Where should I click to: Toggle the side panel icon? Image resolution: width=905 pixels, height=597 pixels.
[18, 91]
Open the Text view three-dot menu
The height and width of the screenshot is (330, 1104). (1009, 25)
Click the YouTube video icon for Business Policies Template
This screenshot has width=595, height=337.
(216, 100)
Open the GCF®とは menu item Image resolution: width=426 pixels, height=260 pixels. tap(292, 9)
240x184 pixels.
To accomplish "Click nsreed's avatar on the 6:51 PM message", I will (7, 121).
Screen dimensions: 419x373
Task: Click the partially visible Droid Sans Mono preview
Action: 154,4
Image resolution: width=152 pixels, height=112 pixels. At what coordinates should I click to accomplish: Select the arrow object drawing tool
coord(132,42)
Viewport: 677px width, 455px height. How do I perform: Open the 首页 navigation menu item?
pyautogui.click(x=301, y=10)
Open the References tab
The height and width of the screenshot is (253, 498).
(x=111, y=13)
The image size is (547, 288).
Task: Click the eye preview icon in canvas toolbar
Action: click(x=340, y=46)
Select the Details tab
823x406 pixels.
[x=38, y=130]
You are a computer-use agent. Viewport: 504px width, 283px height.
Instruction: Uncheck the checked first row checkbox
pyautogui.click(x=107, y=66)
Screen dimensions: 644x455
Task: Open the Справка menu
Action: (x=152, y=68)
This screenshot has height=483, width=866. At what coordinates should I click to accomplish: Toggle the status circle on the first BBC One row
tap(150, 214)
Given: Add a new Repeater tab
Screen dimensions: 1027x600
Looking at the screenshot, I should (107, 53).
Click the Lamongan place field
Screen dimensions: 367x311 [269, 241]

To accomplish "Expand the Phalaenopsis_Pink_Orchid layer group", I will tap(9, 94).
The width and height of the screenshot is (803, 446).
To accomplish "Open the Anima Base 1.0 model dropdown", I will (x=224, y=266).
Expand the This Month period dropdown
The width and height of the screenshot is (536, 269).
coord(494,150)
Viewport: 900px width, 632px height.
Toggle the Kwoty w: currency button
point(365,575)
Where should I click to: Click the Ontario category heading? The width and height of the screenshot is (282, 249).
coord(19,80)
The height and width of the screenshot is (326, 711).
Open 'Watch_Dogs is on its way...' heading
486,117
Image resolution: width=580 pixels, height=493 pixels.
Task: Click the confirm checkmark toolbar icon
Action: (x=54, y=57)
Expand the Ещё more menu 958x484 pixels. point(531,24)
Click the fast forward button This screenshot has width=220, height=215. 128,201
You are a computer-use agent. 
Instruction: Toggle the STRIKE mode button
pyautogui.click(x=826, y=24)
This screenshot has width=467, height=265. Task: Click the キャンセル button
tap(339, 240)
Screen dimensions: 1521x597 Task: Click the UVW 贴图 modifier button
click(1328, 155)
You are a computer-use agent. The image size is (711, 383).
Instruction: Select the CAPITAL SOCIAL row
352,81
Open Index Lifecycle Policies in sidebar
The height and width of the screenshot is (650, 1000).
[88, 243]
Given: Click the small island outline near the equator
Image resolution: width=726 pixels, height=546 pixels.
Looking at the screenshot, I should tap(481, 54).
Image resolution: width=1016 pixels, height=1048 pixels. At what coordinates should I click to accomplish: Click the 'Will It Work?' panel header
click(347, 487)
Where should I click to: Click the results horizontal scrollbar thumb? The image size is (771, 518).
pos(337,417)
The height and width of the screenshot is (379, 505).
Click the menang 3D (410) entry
☆ ☆ ☆
• _Exercise requirements_: Your answer must be the lines above, unchanged, from the first one through the line that holds "Given: Add a new Repeater tab", inclusive, and no others.

• _Written answer_:
Where should I click to: Toggle the side panel icon? Image resolution: width=905 pixels, height=597 pixels.
[18, 91]
Open the Text view three-dot menu
The height and width of the screenshot is (330, 1104). (1009, 25)
Click the YouTube video icon for Business Policies Template
This screenshot has width=595, height=337.
(216, 100)
Open the GCF®とは menu item Image resolution: width=426 pixels, height=260 pixels. tap(292, 9)
240x184 pixels.
To accomplish "Click nsreed's avatar on the 6:51 PM message", I will (7, 121).
Screen dimensions: 419x373
Task: Click the partially visible Droid Sans Mono preview
Action: 154,4
Image resolution: width=152 pixels, height=112 pixels. At what coordinates should I click to accomplish: Select the arrow object drawing tool
coord(132,42)
Viewport: 677px width, 455px height. How do I perform: Open the 首页 navigation menu item?
pyautogui.click(x=301, y=10)
Open the References tab
The height and width of the screenshot is (253, 498).
(x=111, y=13)
The image size is (547, 288).
Task: Click the eye preview icon in canvas toolbar
Action: click(x=340, y=46)
Select the Details tab
823x406 pixels.
[x=38, y=130]
You are a computer-use agent. Viewport: 504px width, 283px height.
Instruction: Uncheck the checked first row checkbox
pyautogui.click(x=107, y=66)
Screen dimensions: 644x455
Task: Open the Справка menu
Action: (x=152, y=68)
This screenshot has height=483, width=866. At what coordinates should I click to accomplish: Toggle the status circle on the first BBC One row
tap(150, 214)
Given: Add a new Repeater tab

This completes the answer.